Un cas unique de sérendipité a permis d’étudier l’effet du tirzépatide
L’une des participantes à l’essai (une femme de 60 ans), en obésité sévère et souffrant d’hyperphagie, avait été mise sous tirzépatide en parallèle par son médecin après échec du dulaglutide pour traiter son diabète en vue d’une chirurgie bariatrique. Les scientifiques ont constaté que le traitement a entraîné une suppression de l’activité delta-thêta, une réduction des obsessions et des crises d’hyperphagie, ainsi qu’une perte de poids. Toutefois, là aussi, les signaux cérébraux et les obsessions qui en découlent sont réapparus cinq mois plus tard alors que la participante était encore sous tirzépatide.
Les auteurs suggèrent ainsi que le tirzépatide agit sur le comportement en modulant l’activité anormale au sein des noyaux accumbens, mais seulement de manière temporaire ou de façon incomplète. « Cela met également en évidence le potentiel thérapeutique de ces médicaments pour traiter un large éventail de troubles liés au contrôle des impulsions, comme l'hyperphagie boulimique, suggèrent les auteurs. Mais bien qu'il existe des indices prometteurs pour aider les patients souffrant d'impulsions indésirables, les analogues du GLP-1 et du GIP ne sont peut-être pas conçus de manière optimale pour les traiter de manière suffisante et nécessitent des recherches supplémentaires ».

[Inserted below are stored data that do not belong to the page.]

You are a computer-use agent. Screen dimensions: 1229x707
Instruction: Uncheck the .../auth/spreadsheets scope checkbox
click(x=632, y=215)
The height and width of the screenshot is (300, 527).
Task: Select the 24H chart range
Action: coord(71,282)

L’équipe estime par ailleurs ne pas savoir si les résultats obtenus avec la patiente de 60 ans seront généralisables, à d’autres incrétines, mais aussi à d’autres personnes en obésité avec ou sans TCA. S’il en salue la méthodologie et les résultats, le Dr Simon Cork, professeur de physiologie à l’Université Anglia Ruskin, invite lui aussi à la prudence dans le Science Media Centre britannique, rappelant que l’étude ne porte « que sur un seul patient présentant une affection très spécifique associée à l'obésité ».